(Stored items)
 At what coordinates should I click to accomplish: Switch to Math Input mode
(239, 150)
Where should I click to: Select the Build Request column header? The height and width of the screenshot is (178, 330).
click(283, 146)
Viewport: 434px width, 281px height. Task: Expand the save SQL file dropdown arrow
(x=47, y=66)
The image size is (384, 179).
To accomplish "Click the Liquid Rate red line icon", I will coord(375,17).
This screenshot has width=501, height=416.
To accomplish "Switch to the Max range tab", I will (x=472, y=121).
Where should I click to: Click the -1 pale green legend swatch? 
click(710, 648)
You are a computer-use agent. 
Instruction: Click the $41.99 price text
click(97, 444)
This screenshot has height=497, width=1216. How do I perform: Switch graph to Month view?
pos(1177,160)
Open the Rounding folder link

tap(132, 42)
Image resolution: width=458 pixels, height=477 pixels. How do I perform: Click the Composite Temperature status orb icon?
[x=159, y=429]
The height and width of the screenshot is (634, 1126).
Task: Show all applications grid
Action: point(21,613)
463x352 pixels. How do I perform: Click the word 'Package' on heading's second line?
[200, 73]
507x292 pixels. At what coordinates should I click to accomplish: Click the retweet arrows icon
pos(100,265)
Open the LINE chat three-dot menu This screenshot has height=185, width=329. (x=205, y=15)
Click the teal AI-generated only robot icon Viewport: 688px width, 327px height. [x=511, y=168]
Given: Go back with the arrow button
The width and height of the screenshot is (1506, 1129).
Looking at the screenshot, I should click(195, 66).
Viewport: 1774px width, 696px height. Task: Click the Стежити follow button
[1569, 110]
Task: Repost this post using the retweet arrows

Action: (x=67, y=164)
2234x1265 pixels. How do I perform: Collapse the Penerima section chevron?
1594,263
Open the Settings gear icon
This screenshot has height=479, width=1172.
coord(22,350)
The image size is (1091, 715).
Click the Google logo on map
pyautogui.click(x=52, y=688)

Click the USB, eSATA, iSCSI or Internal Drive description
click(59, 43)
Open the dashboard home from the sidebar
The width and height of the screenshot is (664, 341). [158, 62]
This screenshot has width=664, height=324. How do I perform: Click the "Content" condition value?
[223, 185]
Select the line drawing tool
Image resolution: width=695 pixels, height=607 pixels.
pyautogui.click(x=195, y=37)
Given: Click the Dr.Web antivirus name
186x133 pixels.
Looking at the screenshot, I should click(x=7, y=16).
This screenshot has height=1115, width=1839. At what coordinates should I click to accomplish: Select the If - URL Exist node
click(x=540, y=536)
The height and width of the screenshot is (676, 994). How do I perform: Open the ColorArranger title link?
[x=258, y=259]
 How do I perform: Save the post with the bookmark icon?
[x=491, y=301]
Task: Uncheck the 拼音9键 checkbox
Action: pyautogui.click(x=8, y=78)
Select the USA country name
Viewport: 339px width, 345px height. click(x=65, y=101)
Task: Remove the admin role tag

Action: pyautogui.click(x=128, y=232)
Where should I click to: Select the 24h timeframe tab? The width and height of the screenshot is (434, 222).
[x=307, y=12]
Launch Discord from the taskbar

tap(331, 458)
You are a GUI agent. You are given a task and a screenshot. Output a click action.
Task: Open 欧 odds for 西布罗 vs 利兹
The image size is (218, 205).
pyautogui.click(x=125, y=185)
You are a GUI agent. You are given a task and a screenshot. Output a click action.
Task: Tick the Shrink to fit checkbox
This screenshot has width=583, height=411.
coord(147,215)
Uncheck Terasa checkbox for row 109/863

[Your instructions] Every entry is to be restated word for word.

[Answer section]
 At what coordinates should I click to accomplish: Switch to Math Input mode
(239, 150)
Where should I click to: Select the Build Request column header? The height and width of the screenshot is (178, 330).
click(283, 146)
Viewport: 434px width, 281px height. Task: Expand the save SQL file dropdown arrow
(x=47, y=66)
The image size is (384, 179).
To accomplish "Click the Liquid Rate red line icon", I will coord(375,17).
This screenshot has width=501, height=416.
To accomplish "Switch to the Max range tab", I will (x=472, y=121).
Where should I click to: Click the -1 pale green legend swatch? 
click(710, 648)
You are a computer-use agent. 
Instruction: Click the $41.99 price text
click(97, 444)
This screenshot has height=497, width=1216. How do I perform: Switch graph to Month view?
pos(1177,160)
Open the Rounding folder link

tap(132, 42)
Image resolution: width=458 pixels, height=477 pixels. How do I perform: Click the Composite Temperature status orb icon?
[x=159, y=429]
The height and width of the screenshot is (634, 1126).
Task: Show all applications grid
Action: point(21,613)
463x352 pixels. How do I perform: Click the word 'Package' on heading's second line?
[200, 73]
507x292 pixels. At what coordinates should I click to accomplish: Click the retweet arrows icon
pos(100,265)
Open the LINE chat three-dot menu This screenshot has height=185, width=329. (x=205, y=15)
Click the teal AI-generated only robot icon Viewport: 688px width, 327px height. [x=511, y=168]
Given: Go back with the arrow button
The width and height of the screenshot is (1506, 1129).
Looking at the screenshot, I should click(195, 66).
Viewport: 1774px width, 696px height. Task: Click the Стежити follow button
[1569, 110]
Task: Repost this post using the retweet arrows

Action: (x=67, y=164)
2234x1265 pixels. How do I perform: Collapse the Penerima section chevron?
1594,263
Open the Settings gear icon
This screenshot has height=479, width=1172.
coord(22,350)
The image size is (1091, 715).
Click the Google logo on map
pyautogui.click(x=52, y=688)

Click the USB, eSATA, iSCSI or Internal Drive description
click(59, 43)
Open the dashboard home from the sidebar
The width and height of the screenshot is (664, 341). [158, 62]
This screenshot has width=664, height=324. How do I perform: Click the "Content" condition value?
[223, 185]
Select the line drawing tool
Image resolution: width=695 pixels, height=607 pixels.
pyautogui.click(x=195, y=37)
Given: Click the Dr.Web antivirus name
186x133 pixels.
Looking at the screenshot, I should click(x=7, y=16).
This screenshot has height=1115, width=1839. At what coordinates should I click to accomplish: Select the If - URL Exist node
click(x=540, y=536)
The height and width of the screenshot is (676, 994). How do I perform: Open the ColorArranger title link?
[x=258, y=259]
 How do I perform: Save the post with the bookmark icon?
[x=491, y=301]
Task: Uncheck the 拼音9键 checkbox
Action: pyautogui.click(x=8, y=78)
Select the USA country name
Viewport: 339px width, 345px height. click(x=65, y=101)
Task: Remove the admin role tag

Action: pyautogui.click(x=128, y=232)
Where should I click to: Select the 24h timeframe tab? The width and height of the screenshot is (434, 222).
[x=307, y=12]
Launch Discord from the taskbar

tap(331, 458)
You are a GUI agent. You are given a task and a screenshot. Output a click action.
Task: Open 欧 odds for 西布罗 vs 利兹
The image size is (218, 205).
pyautogui.click(x=125, y=185)
You are a GUI agent. You are given a task and a screenshot. Output a click action.
Task: Tick the Shrink to fit checkbox
This screenshot has width=583, height=411.
coord(147,215)
Uncheck Terasa checkbox for row 109/863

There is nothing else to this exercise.